Some leave impressions that remain longer than others. Some leave impressions that will never fade. Some impressions fade, and are lost forever... into the nothing, as if they never existed to begin with. Those people who left those impressions that will never fade... are they still there? Look around.
Most of them aren't, when I look around. For most of them, all that remained was an impression... a mark. They were here. But that's all there is, a mark. I ponder it, in the silence. It exists... but they no longer seem to.

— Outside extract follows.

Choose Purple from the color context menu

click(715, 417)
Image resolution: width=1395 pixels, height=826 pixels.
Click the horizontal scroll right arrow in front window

On the edge of a bluff, with a view of a horizon that seemed to reach out into infinity... the low, soft, yet shimmering resplendence of the sunset bled out onto the flowing water of the ocean below, which licked at the base of the bluff. Around me, the trees swayed slowly... the sound of the breeze almost didn't seem to be a sound at all, but instead, blended into the silence without breaking it. This is the image that was reflected in my eyes, as I slowly began to realize, once again... everything that has happened up to this moment... it's all linked. This is my life.
Looking back at the expanse of my life, I see so much of what I feel now, dominating my memories. Silence... solitude. Many times, pain and loneliness went hand in hand with that silence and solitude. Sometimes, there was pain so deep, so real, that it felt like my end had come to meet me already. That I'd be swallowed by blackness, eaten by destructive cancer until there was nothing. Sometimes, when I remembered before, I wondered if there would ever be anything but pain. I thought it was all ending... I thought I was on the cusp of slipping away forever. Sometimes I thought it should come already, and I'd turn back to my silent, motionless past, and take one last look before disappearing forever.
Through so many of the segments of life, that seem to be broken up and separate, I had done what so, so very many others do. Some, their entire lives, until the moment that they disappear into the stillness, and the silence... I stumbled around in fog, never sure, but trying to just believe. Faithful, chasing away thoughts of tomorrow. Inert, disregarding the reasons to move, fearing the opportunities to act. Never looking at myself, but turning away and covering my eyes at the sight of my reflection, my everything.
I can't remember when, exactly, I stopped stumbling around in the fog. So many others try to stumble out of the fog. It can't be done... instead, if you to stop, and you ponder your lack of sight, and if you look down at your own two hands, and you look at your own reflection with unblinking eyes, you may look up again, at your surroundings, and be able to see more than the colorless gray of impenetrable fog. You may start to see the dull shapes of things in the distance... and you might follow them until you stop and look around again, seeing that there is no longer any fog. You can see it... a beacon. It may be close, and it may just be a soft flickering glow in the distance. But you will never again be unsure of the direction in which you walk... instead, you may finally focus on nothing else but the distance between you and your destination.